Hello to all readers! I'm back!

I had a tricky summer. I was living in DC for the summer instead of heading home to Jersey. I got a job as a hostess at a fantastic Italian restaurant in Dupont Circle. I'm currently NOT in a relationship, though I certainly have been keeping my options open. My phone slowly died over the summer (RIP Samsung Galaxy 1) and got a new phone (YAY Samsung Galaxy 4). Right when I got the new phone in the mail, with the package in my hands, my laptop dies. CRAP - I know. RIP HP of 6-7 years.

My birthday was last Sunday, September 8! I turned 21 so I can officially go out for drinks! I'm in my senior year of college - YAY! - and my brother got married in the beginning of August to his lovely wife - ANOTHER YAY! So it's been full of ups and downs, but I am still feeling fantastic despite the downers.

I hope everyone's summer has been wonderfully amazing and full of great adventures!

I will keep you posted on hilarious stories of the unfortunately funny life of Marie :)

Ciao ciao!

August 4, 2013

Updates

Hello to all,

I have had a tricky summer.

My laptop died,  the only connection I have to my blog.

Updates will be coming soon,
And so will tales of my 2013 summer adventures!

Thank you for your patience :)

Live to the fullest!

M

July 2, 2013

Depths from the Past - Part 3

The Solution

Why did I write those 2 horrifyingly scary posts? Don't worry - I promise I'm not that person now.

A few things have come to my attention recently.


1 - What the hell are your kids doing on Facebook and Twitter?

If your child is under 18 and has a Facebook, I don't think that's smart parenting. When I was in middle school, MySpace was the big thing. Everyone at that age gets in trouble since they're still working on their "identity". They don't even who their true friends are. I can understand if your child might be traveling during the summers for some academic or sports programs and meet people from around the world. They want to keep in touch - I can appreciate that. If any adult looked at their child's Facebook, Twitter, or whatever page, I'm sure they'd be surprised. When you get older, especially when you grow up in college, you realize that the younger kids are aggravating as shit online. I don't want to see 50 posts about how depressed you are because some guy doesn't like you. You sound like Taylor Swift and someone needs to smack the shit out of you. Some parents don't even know what their kids are doing - smoking, drinking, going to parties they shouldn't be at. It explains where they REALLY were last Saturday night. 

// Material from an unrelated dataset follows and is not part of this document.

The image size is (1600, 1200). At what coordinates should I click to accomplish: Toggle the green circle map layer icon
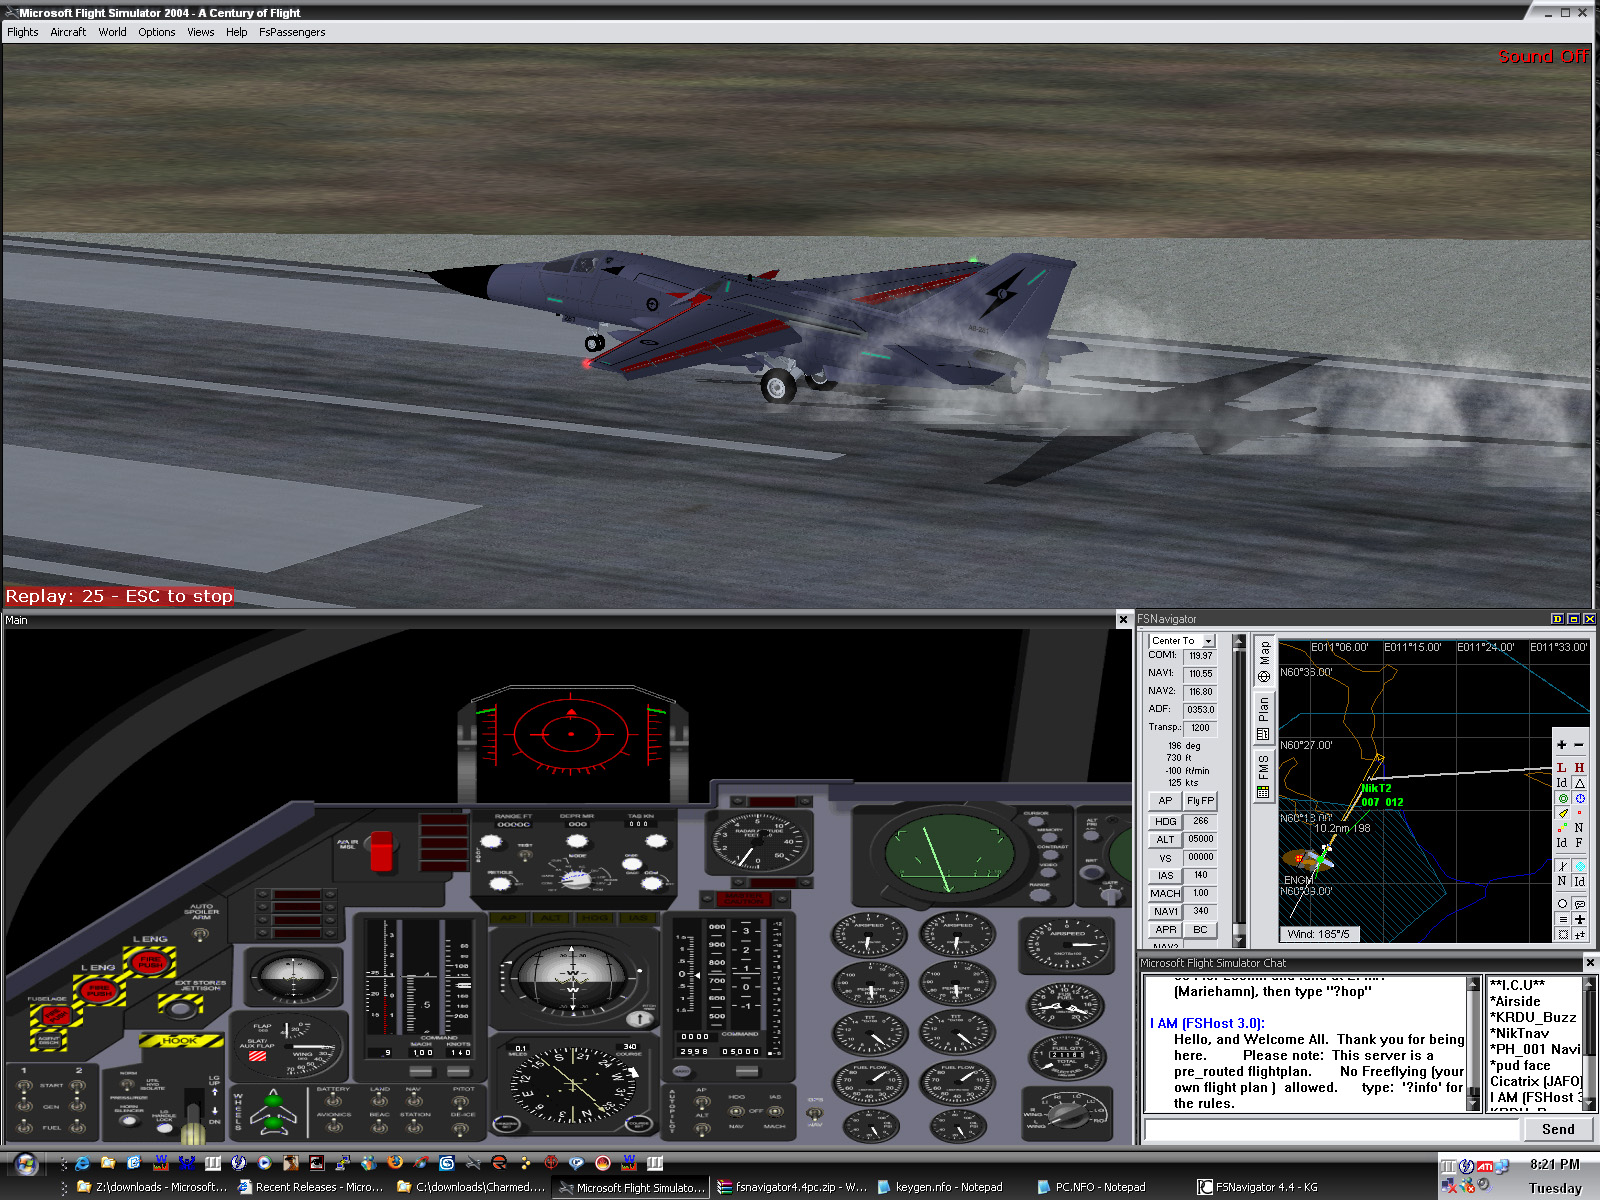pyautogui.click(x=1562, y=798)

Dear Parents, please be smarter about this.

2 - Mortality in Youth

In the last 5-10 years, the suicides in youth across the country have escalated. It can be due to a ton of things - being gay, bullying, complications with identifying themselves, etc. There are millions of things. Also DON'T TEXT AND DRIVE. What the hell is wrong with you? Accidents while texting and driving are becoming more popular than drinking and driving! KNOCK IT OFF. My family KNOWS I don't take that crap while I'm in the car. Do you WANT to kill me? Worse - do you WANT to be responsible for the death of someone else in another car? Your kids shouldn't be texting while driving either. I don't care how much that fancy iPhone 24 costs! IT IS NOT MEANT TO BE PLAYED WITH WHILE DRIVING. So kids, stop taking pictures of yourself behind the wheel. I can meet you at a red light to see you smile while driving. No one cares. Get your shit together.


If the world can change one or both of these things, I think the world would be a little better.


There are many little things we say and do everyday that can make or break someone. If you changed one little thing, how big could the solution be? If you could figure out why your child really doesn't like going to school? If you could make a difference in someone's life? 

How big would the change be?


The point in posting those experiences I had weren't to freak out my readers. The point was to understand that kids actually feel that way today. They go through worse today because there's so much crap in the world. 

I'm a happy & healthy soon-to-be 21 year old. I run almost every day and swim every week. I have Celiac Disease, but I love to dance. I enjoy choreography, reading books, and listening to great new music! I go to church every week and believe in God. I pray every day and I'm honest. I love Social Work & I can't wait to help people once I graduate college. I'm passionate about many things, including the youth today. 


It pains me to see the youth today deal with situations that scar so deeply, but they can be fixed so simply. 


Depending on whether this was scary or inspirational, I hope you understand my reasons for these posts. 


For my parents who are probably reading all this and freaking out: I was strong then & I'm stronger now. 

Depths from the Past - Part 2

The Depression

I was horribly and utterly confused. I took it out on everyone – my parents, my older brother, and my little sister. I threatened to run away. I took all of my belongings to the basement and demanded my own space, one place of my own that is not allowed to be shared with my sister. I craved independence for the wrong reasons then.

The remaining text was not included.